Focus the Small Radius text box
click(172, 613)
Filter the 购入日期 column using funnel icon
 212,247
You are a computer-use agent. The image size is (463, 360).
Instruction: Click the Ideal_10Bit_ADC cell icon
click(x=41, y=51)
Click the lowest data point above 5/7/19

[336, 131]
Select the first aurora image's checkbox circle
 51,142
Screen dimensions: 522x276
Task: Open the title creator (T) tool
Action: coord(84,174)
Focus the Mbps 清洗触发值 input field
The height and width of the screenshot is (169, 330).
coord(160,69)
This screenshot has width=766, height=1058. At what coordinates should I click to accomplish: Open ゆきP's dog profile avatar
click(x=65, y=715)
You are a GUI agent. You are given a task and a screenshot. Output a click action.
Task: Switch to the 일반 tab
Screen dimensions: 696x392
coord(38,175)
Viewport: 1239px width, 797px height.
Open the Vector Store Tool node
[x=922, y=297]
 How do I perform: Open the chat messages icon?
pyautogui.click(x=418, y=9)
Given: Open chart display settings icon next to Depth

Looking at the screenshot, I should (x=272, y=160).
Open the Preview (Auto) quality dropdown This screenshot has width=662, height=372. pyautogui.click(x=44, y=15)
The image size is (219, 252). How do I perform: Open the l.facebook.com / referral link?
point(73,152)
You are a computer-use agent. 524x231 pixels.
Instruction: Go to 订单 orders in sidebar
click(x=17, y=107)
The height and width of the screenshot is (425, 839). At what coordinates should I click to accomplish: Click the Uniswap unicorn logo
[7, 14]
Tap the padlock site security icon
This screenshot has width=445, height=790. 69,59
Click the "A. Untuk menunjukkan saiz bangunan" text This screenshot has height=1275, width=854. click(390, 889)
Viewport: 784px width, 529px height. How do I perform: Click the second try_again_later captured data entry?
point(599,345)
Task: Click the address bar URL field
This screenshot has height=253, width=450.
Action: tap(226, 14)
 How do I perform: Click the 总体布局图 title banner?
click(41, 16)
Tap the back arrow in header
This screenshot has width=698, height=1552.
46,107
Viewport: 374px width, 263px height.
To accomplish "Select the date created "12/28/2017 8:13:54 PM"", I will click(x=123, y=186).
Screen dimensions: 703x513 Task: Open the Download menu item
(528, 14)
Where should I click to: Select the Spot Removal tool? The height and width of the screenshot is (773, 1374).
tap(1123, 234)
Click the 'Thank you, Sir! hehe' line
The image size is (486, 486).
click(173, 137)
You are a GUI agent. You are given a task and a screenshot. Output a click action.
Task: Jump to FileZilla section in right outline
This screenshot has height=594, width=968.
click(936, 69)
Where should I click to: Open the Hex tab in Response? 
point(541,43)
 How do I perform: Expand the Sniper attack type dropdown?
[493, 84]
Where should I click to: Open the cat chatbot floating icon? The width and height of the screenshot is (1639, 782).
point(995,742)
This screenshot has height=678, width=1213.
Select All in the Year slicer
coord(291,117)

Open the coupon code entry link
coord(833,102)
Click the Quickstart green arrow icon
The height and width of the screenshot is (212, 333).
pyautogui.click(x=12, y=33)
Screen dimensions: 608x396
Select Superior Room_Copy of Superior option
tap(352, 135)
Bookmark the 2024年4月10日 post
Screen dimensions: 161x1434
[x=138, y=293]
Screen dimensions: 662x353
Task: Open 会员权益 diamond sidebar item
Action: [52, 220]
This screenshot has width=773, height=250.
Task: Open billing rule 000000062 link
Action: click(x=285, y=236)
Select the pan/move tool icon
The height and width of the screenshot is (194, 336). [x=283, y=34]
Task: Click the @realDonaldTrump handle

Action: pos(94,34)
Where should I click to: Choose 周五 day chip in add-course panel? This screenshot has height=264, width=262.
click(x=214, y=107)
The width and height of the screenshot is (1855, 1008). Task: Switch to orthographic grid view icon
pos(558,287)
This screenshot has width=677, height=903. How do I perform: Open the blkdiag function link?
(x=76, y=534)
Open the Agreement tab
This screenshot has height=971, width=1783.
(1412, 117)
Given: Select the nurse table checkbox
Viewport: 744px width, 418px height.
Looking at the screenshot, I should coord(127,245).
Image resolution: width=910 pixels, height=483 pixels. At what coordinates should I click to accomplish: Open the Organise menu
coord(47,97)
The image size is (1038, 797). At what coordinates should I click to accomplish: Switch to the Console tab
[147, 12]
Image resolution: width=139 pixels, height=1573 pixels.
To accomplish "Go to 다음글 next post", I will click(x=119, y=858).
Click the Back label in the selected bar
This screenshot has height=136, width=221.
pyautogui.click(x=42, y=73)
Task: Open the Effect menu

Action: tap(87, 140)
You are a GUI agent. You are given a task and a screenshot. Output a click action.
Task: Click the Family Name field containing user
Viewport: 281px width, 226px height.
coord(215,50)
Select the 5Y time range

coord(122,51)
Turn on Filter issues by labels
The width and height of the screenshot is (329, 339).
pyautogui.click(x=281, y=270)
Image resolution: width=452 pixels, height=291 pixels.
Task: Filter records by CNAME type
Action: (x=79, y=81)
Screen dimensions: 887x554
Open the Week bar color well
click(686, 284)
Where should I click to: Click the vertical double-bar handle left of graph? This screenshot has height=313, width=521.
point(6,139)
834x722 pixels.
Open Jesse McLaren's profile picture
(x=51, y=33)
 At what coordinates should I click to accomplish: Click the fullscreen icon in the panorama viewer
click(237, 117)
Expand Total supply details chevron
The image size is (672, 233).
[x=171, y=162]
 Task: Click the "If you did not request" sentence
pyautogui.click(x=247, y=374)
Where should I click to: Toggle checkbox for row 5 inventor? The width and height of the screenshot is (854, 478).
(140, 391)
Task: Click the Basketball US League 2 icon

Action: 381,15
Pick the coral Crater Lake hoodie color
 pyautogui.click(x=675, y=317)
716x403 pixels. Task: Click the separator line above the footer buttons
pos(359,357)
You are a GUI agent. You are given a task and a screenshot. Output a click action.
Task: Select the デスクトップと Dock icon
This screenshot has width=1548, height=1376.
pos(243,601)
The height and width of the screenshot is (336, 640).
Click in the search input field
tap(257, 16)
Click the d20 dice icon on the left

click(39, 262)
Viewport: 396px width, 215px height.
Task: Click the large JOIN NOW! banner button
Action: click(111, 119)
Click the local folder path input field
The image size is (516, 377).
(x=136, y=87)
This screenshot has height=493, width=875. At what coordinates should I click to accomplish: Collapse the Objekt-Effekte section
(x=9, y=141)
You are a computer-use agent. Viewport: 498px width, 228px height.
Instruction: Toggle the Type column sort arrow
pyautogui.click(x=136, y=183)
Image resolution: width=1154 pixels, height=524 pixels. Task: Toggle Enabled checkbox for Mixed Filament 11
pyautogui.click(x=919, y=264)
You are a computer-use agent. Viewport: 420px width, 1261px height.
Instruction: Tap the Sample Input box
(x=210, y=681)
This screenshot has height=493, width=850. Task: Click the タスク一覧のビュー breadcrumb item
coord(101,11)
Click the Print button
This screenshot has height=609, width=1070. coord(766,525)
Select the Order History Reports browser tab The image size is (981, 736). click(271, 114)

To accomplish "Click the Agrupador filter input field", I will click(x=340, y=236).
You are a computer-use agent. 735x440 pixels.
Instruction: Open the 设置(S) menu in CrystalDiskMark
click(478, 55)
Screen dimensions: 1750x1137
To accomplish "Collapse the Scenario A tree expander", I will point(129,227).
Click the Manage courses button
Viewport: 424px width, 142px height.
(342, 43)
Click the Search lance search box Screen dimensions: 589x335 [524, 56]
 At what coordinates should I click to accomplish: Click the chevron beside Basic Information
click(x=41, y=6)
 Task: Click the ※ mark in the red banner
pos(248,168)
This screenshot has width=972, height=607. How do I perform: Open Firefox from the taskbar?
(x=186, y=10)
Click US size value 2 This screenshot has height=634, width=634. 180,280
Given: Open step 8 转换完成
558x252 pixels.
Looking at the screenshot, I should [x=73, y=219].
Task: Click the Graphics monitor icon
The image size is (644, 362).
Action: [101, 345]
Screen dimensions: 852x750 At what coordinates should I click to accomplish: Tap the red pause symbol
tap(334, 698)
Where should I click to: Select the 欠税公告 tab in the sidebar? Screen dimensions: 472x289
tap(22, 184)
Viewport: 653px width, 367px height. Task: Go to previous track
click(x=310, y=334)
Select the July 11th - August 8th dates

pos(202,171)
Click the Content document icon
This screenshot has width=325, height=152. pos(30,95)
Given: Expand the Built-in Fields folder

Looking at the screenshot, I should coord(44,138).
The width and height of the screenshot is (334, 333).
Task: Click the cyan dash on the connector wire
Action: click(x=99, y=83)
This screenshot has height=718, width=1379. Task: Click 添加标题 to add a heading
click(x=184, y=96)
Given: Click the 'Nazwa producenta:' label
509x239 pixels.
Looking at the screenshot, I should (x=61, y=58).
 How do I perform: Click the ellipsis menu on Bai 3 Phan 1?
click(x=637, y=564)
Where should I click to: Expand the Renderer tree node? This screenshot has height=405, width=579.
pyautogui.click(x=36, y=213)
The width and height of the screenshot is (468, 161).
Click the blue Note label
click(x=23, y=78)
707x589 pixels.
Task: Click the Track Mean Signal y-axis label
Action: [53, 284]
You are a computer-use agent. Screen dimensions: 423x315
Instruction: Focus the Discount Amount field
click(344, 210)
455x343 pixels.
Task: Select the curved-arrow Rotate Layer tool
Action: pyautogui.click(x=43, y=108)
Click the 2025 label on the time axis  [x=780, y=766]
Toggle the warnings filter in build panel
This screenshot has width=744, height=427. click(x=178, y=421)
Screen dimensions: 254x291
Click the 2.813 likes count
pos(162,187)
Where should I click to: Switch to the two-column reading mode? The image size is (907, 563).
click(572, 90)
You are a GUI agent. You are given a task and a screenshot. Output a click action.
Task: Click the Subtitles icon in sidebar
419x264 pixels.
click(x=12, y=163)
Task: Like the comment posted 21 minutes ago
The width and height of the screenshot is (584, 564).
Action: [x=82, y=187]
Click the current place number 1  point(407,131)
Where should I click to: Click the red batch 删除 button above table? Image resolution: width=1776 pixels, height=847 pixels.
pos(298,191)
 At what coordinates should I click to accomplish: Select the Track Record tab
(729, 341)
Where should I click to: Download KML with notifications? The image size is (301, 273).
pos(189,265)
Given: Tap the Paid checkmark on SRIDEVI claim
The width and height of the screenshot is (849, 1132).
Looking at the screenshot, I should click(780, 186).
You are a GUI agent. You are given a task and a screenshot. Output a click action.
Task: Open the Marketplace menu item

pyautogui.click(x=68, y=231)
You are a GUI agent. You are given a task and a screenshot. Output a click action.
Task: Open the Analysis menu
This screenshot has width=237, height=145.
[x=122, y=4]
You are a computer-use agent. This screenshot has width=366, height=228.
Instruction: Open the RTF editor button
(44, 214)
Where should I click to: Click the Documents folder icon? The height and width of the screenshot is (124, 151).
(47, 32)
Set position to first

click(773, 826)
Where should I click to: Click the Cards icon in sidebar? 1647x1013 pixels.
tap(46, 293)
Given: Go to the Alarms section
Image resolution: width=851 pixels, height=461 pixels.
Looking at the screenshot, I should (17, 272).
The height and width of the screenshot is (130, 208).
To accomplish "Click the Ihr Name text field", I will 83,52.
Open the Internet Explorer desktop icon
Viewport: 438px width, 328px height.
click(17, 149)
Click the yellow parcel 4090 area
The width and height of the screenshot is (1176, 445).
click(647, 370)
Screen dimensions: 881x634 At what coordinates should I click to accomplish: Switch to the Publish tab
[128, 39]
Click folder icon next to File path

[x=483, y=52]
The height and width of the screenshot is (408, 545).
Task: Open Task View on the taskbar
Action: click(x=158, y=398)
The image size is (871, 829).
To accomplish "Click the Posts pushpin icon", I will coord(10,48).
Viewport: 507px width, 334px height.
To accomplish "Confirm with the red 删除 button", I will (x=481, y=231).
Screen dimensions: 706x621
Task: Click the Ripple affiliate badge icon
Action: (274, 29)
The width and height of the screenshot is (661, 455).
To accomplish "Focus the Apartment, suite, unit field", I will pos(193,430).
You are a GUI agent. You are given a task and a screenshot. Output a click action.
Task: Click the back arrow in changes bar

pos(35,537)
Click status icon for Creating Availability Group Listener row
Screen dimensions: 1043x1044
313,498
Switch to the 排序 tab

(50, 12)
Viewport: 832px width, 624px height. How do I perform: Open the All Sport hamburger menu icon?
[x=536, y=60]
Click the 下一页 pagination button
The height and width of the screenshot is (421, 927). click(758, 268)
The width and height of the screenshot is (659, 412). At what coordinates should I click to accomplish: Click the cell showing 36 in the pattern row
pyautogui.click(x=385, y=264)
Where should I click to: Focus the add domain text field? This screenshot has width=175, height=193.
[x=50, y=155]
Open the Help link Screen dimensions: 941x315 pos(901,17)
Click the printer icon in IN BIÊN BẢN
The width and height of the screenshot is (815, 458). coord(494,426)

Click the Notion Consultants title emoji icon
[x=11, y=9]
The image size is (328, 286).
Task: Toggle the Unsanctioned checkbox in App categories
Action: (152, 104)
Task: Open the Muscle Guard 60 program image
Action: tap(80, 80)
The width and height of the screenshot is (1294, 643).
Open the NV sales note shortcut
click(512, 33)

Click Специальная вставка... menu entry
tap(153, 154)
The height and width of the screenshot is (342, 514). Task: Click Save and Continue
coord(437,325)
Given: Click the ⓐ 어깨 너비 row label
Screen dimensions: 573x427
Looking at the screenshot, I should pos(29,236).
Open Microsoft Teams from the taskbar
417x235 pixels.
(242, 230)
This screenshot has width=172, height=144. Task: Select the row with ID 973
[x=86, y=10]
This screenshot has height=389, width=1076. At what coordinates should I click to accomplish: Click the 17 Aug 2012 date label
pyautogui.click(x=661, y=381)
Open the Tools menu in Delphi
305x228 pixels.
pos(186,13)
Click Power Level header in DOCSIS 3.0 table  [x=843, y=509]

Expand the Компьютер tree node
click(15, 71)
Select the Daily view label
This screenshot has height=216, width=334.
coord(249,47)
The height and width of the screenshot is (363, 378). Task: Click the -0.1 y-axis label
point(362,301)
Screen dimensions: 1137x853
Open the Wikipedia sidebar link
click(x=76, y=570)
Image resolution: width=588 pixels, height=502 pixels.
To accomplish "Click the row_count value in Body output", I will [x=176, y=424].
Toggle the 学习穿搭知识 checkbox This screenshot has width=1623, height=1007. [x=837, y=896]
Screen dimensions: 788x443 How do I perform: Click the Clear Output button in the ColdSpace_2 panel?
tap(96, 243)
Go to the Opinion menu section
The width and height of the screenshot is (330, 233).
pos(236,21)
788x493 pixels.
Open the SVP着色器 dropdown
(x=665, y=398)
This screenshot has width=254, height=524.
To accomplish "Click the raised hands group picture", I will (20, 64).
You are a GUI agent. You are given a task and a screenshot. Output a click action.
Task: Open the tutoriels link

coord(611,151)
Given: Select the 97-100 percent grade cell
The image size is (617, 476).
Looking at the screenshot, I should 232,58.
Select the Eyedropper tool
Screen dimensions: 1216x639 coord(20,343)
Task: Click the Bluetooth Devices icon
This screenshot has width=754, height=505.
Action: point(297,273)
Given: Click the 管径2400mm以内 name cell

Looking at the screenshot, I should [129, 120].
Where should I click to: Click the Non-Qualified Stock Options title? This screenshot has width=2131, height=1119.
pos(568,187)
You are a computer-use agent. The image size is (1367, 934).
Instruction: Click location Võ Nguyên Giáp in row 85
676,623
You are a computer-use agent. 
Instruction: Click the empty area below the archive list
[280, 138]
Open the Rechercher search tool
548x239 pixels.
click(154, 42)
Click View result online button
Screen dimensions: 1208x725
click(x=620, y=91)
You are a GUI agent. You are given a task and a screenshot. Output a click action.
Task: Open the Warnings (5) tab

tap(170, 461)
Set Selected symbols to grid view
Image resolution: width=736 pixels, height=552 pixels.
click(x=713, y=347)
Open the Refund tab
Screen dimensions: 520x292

§ Written instruction
Express the entries that open with the line containing "This screenshot has width=766, height=1058." and close with the line containing "[x=922, y=297]" as a JSON list of strings, one string per line, leaving out blank lines.

§ Result of this task
[
  "This screenshot has width=766, height=1058. At what coordinates should I click to accomplish: Open ゆきP's dog profile avatar",
  "click(x=65, y=715)",
  "You are a GUI agent. You are given a task and a screenshot. Output a click action.",
  "Task: Switch to the 일반 tab",
  "Screen dimensions: 696x392",
  "coord(38,175)",
  "Viewport: 1239px width, 797px height.",
  "Open the Vector Store Tool node",
  "[x=922, y=297]"
]